By comparison, the Court Jester on Main Street is assessed at $567,500, the Cunningham Building (which houses the Hightstown Pharmacy) at the corner of Main and Stockton streets is assessed at $250,500 and the Allen and Stults Insurance Co. building at the same intersection is assessed at $524,700.
Additionally, the GPU property, assessed at just under $1.4 million, would be taken off the tax rolls because it would become a tax-exempt property. It would take a 0.6-cent tax rate increase to recover that money. Therefore, in order to trim 1 penny off the tax rate in that scenario, a new property would need to be valued at $3.8 million or the borough would need to collect $33,923 annually in rent. Each additional penny trimmed after that would require another $2.4 million in assessed value or $21,500 in rent.
The borough had the Municipal Building appraised in October 2000, Borough Clerk Candace Gallagher said. The report said the value of the building was $750,000 the price the borough could expect to fetch for it on the open market. The tax assessment on the property is $1.6 million, but includes the neighboring firehouse, which would not be sold.
A property assessed at $750,000 would contribute $6,750 to the borough and adding it to the tax rolls could reduce the tax rate by 0.3 cents, but would hardly offset the $1.4 million loss of the GPU site.

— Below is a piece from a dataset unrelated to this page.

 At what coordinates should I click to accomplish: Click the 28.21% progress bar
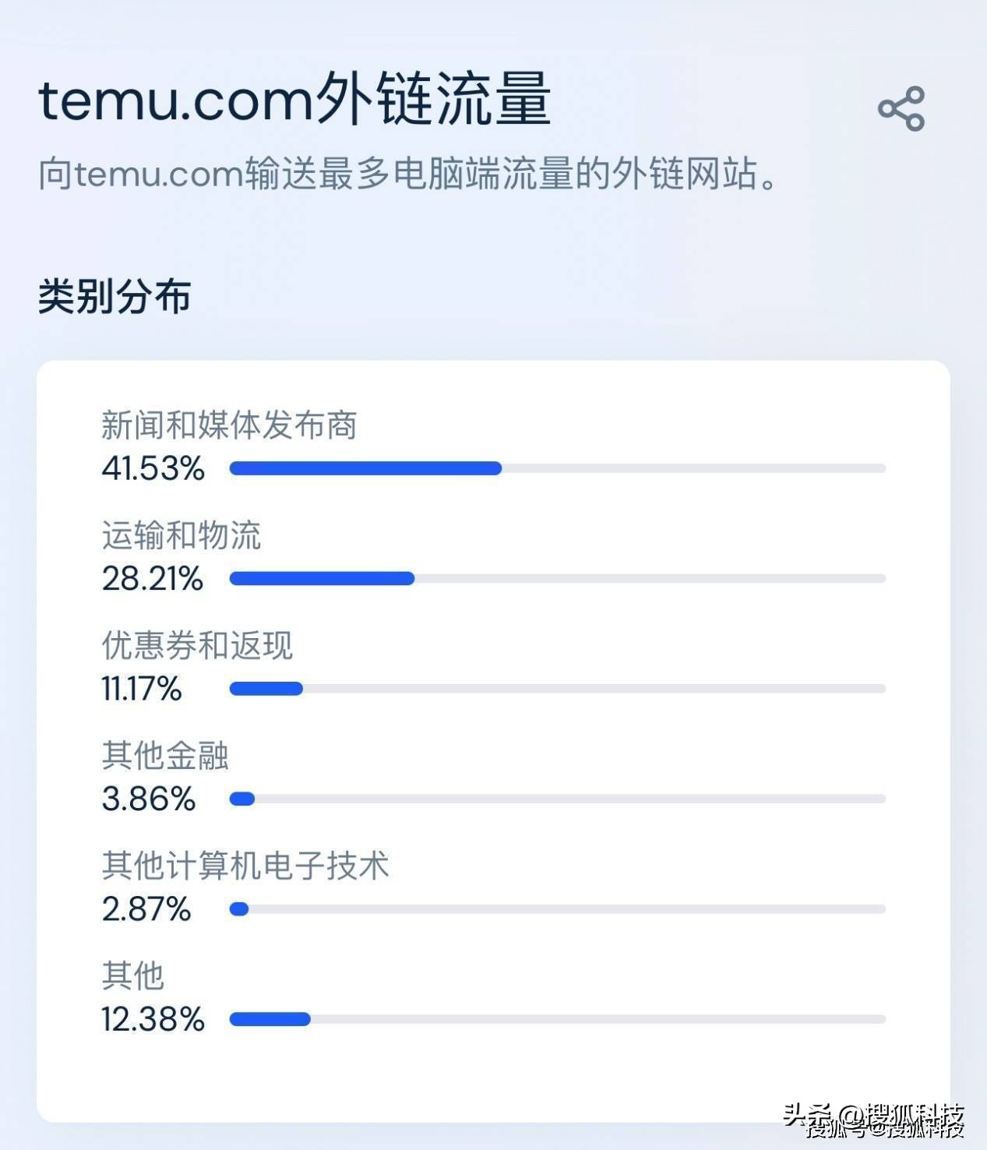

Should the borough look to renovate its existing Municipal Building rather than move to Mercer Street, Mr. Slack said, the cost for construction would be $1.8 million. A 40-year, 3 percent loan for that amount would cost $77,324 annually; a corresponding tax rate increase could be about 3.6 cents for the life of that loan. A 30-year loan would cost $91,066 annually a figure that would take 4.2 cents on the tax rate to raise.

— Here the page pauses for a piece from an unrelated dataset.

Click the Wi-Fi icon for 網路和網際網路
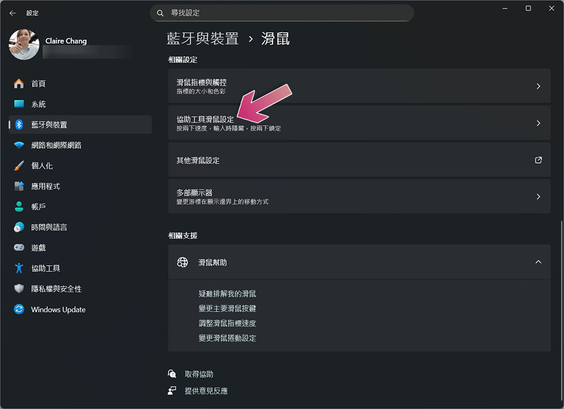Screen dimensions: 564x409 tap(19, 145)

Under this scenario, the GPU property would remain a commercial ratable as it is now.
However, several residents feel the East Windsor Regional School District, which is considering an expansion project, may look to purchase the GPU site if the borough passes on the option. The GPU property borders the district’s school bus yard and Hightstown High School. Should that happen, the borough would not collect any taxes on that property.

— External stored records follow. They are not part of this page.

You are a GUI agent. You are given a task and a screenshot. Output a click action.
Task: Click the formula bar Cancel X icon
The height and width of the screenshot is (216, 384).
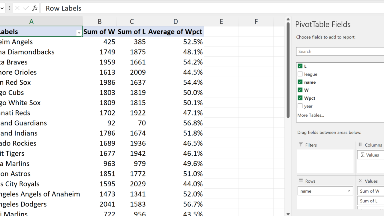point(17,8)
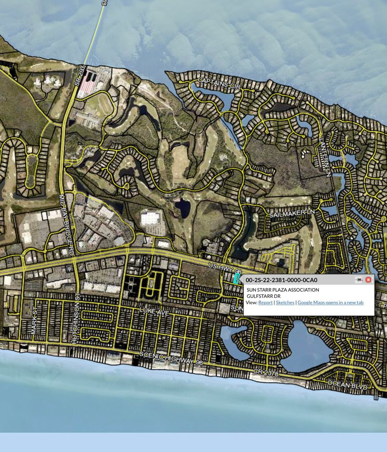
Task: Click the Mid-Bay Bridge Rd label
Action: (x=66, y=225)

Of course, the borough could seek grants from the state government for this work, but they would likely be applicable under either scenario. Also, the tax rate is certain to rise at some point over the next 40 years due to inflation, meaning the percentage 1 cent on the tax rate represents will be much smaller than it is now, and property assessments will likely change, meaning the amount of money 1 cent on the tax rate raises will shift.